● How to complete this task:
Upon reaching the line containing "Task: Select the ifsapp-proxy-5bf7865f6d-f7b2p", output that line and all remaining lines exactly, through the end of the entries, and output nothing before it.

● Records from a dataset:
★ ★ ★ ★ ★
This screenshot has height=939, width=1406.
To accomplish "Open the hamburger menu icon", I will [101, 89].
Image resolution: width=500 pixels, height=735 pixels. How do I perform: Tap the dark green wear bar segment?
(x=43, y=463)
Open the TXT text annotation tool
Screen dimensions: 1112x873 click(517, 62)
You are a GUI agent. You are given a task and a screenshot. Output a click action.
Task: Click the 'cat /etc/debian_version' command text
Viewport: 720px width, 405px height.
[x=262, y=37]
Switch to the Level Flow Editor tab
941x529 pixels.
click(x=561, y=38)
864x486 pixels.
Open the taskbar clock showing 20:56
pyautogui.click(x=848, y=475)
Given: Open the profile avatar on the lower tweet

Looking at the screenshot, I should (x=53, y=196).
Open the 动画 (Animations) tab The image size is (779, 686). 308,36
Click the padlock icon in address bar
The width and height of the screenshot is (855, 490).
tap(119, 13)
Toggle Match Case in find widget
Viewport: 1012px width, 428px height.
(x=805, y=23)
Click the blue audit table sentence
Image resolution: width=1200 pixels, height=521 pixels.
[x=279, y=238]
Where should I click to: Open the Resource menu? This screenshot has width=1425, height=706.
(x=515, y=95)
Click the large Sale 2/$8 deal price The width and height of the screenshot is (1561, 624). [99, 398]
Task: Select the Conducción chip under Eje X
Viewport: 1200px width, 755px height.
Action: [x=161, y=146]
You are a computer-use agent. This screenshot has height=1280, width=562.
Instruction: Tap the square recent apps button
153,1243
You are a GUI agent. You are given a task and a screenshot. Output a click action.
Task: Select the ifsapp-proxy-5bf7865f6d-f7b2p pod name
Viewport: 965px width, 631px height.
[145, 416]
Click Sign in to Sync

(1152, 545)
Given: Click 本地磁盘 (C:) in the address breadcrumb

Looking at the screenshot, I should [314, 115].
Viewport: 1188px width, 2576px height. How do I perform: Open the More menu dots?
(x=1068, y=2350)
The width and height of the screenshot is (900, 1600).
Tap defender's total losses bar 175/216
★ ★ ★ ★ ★
● Solution for this problem:
Task: Select the ifsapp-proxy-5bf7865f6d-f7b2p pod name
Viewport: 965px width, 631px height.
[145, 416]
Click Sign in to Sync

(1152, 545)
Given: Click 本地磁盘 (C:) in the address breadcrumb

Looking at the screenshot, I should [314, 115].
Viewport: 1188px width, 2576px height. How do I perform: Open the More menu dots?
(x=1068, y=2350)
The width and height of the screenshot is (900, 1600).
Tap defender's total losses bar 175/216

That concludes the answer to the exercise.